A study from CoreData Research, published today (September 26), found out of 1,000 advisers fewer than a quarter (22 per cent) thought providers were responsible for ensuring investments within Sipps are suitable and only 8 per cent thought investors should bear responsibility.
Furthermore nearly two thirds thought clients should not be able to open a Sipp without taking advice first.
But half of advisers thought providers could play a role in protecting clients by not allowing non-standard investments.
Eight in 10 also called for a list of prohibited Sipp investments, while 59 per cent said recent Sipp court cases have made them more cautious about unregulated investments in Sipps.
Advisers said they expect to see the number of Sipp complaints increase in the next year with half saying this type of pension product should only be used by experienced investors.
Craig Phillips, head of international at CoreData Research, said: “The study shows that while advisers are approaching Sipps with a sense of caution, they assign themselves a high degree of responsibility when it comes to protecting clients from bad outcomes and ensuring Sipp investments are suitable.”
Martin Tilley, pensions director at Hurley Partners, said he does not agree that advice should be a requirement when opening a Sipp.
Mr Tilley said: "I would agree that with any advised Sipp, the primary responsibility for the assets within it lies with the adviser. However, many Sipps are not advised and are set up directly with the Sipp company.
"There is still a market for non standard assets Sipps albeit for the high net worth or sophisticated client only. Don’t forget, in some instances a commercial property can be a non standard asset so to ban them altogether would be a backward step.
"I therefore do not agree that advice should be a prerequisite to opening a Sipp, and particularly those that offer regulated investments only."
Mr Tilley thinks the client should hold some level of responsibility for their own investments.
He said: "What we need to consider is that there are many very good regulated advisers out there offering advice, there are also many online educational and informative bodies and websites available able to give guidance.

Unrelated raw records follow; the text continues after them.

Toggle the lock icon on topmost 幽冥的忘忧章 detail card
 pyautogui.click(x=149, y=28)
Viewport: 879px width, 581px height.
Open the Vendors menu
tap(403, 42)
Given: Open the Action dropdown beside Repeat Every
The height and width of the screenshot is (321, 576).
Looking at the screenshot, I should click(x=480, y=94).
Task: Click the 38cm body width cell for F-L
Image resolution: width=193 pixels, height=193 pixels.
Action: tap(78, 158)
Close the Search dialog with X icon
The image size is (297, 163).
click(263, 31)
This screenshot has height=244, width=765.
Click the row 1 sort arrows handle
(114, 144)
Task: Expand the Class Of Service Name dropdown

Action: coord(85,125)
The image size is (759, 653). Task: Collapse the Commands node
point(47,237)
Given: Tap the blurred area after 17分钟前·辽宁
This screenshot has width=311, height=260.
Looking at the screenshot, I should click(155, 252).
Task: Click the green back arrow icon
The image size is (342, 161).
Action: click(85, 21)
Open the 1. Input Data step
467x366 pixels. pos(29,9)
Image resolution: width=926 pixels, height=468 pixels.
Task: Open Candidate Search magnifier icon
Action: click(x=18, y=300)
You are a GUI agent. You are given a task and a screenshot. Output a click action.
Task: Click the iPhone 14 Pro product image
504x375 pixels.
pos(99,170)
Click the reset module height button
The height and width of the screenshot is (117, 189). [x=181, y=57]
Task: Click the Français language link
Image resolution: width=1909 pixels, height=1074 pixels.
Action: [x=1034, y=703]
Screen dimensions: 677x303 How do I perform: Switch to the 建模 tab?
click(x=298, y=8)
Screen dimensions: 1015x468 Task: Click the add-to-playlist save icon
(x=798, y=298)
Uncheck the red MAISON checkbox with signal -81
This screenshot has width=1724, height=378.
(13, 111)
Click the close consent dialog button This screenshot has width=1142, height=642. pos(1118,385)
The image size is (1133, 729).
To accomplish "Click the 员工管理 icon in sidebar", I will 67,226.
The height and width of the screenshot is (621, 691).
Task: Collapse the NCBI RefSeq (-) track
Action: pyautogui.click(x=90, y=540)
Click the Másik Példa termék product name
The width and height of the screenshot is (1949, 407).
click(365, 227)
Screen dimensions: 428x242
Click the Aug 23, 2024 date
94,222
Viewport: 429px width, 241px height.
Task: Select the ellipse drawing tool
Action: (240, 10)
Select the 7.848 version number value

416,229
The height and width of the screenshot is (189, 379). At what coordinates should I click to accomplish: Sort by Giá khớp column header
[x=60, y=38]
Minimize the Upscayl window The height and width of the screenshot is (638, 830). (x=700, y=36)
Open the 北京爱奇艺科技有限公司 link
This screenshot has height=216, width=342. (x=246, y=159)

"If an individual shuns this advice and makes an investment, with all the high profile warnings of scams etc, then they do need to take on the responsibility of doing so themselves.
"Similarly Sipp providers should not be accepting anything that is inappropriate for pensions schemes now."
Victor Sacks, independent financial adviser at VS Associates, believes it is down to the provider to ensure the investment being provided is suitable.
Mr Sacks said: “Sipps are designed for the sophisticated investor, who's either going to buy individual stocks and shares or buy approved land or property.